Let me now elaborate on an important point of disagreement. Quadt’s proposal is based, among other things, on the distinction between transparent and opaque ways of being involved in a mental state. She takes this distinction from Metzinger (2003, 2004). We can illustrate this distinction using the example of the mental event of perceiving an apple. This event is transparent if I am only consciously aware of the apple, while it is opaque if I am (also) aware of my mental state of seeing the apple: “[w]hat distinguishes transparent from opaque states is the degree to which one’s own social cognitive processing, which is directed at the other person, is explicitly represented as a process” (Quadt 2015, p. 12). The relevant move is Quadt’s claim that the epistemic access of direct perception in social cognition can be explained by transparency, while the epistemic access of simulation and theory-based inference can be explained by opacity.

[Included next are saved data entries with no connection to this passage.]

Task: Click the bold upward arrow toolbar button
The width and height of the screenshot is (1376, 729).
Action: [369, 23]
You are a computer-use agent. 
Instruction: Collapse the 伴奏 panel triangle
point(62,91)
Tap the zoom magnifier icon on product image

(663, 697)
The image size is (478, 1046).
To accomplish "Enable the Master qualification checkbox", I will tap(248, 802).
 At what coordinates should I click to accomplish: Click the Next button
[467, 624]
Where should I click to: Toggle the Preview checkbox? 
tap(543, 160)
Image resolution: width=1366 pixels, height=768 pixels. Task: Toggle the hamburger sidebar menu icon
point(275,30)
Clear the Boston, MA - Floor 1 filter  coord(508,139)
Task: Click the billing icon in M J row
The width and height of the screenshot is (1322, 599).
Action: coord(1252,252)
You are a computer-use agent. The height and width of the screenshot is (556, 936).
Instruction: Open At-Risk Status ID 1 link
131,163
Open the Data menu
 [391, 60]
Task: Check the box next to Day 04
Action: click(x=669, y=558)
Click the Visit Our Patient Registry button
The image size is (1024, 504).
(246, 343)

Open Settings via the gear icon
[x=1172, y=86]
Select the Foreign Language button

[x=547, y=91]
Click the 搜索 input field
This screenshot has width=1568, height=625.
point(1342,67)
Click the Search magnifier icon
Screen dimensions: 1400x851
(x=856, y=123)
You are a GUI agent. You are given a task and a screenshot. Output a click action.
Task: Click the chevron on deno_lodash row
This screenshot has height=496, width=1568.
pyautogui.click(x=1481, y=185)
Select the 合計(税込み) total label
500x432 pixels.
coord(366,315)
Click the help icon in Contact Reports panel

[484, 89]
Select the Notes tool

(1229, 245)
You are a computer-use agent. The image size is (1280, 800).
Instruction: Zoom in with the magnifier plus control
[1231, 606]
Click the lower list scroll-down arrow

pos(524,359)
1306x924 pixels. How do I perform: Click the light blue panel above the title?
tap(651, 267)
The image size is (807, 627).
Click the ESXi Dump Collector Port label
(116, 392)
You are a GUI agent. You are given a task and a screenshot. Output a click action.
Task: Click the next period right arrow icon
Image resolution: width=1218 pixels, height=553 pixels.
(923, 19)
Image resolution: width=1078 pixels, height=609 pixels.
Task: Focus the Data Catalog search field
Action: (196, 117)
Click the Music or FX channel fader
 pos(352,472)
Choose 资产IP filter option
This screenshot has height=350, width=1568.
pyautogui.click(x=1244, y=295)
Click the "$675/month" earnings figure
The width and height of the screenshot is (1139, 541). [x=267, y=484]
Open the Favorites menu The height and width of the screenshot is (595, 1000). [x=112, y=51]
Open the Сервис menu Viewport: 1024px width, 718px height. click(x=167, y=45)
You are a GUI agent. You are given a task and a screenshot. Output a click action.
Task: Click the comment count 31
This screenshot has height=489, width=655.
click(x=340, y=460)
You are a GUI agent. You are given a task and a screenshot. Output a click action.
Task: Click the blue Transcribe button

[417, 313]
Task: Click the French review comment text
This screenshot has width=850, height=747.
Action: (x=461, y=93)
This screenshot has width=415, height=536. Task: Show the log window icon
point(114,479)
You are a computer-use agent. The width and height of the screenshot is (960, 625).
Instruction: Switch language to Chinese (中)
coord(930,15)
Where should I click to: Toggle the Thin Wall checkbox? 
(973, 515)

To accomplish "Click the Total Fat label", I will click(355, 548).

Here I think she is on the wrong track. This distinction between transparency and opacity in the case of a mental state of attributing a belief leads to the idea that I am not only aware of the other person having a belief with content p but that I am also focussing on being consciously aware of the process of my attributing a belief to the other. The latter can of course happen in case of reflective processes of attributing beliefs; but normally we are in a mode of just using our ability to attribute beliefs automatically, focusing on the other’s belief and its content (not on our own process of attributing it). We normally deal with our mental state of attributing beliefs in a transparent way, contrary to the analysis offered by Quadt. Furthermore, direct perception can also be used opaquely in rare cases of being reflectively aware of guiding images: if I am an experienced chess player, I can perceive the chess board in a way that is best described by cognitive penetration, and in some cases I may be aware of the mental image which guides my perception, i.e. I see a position and know how to act because I consciously memorize the fact that I see exactly the same position I saw in a previously played game. Thus, the distinction between transparency and opacity is not helpful for characterizing the different strategies of epistemic access to another’s mental states.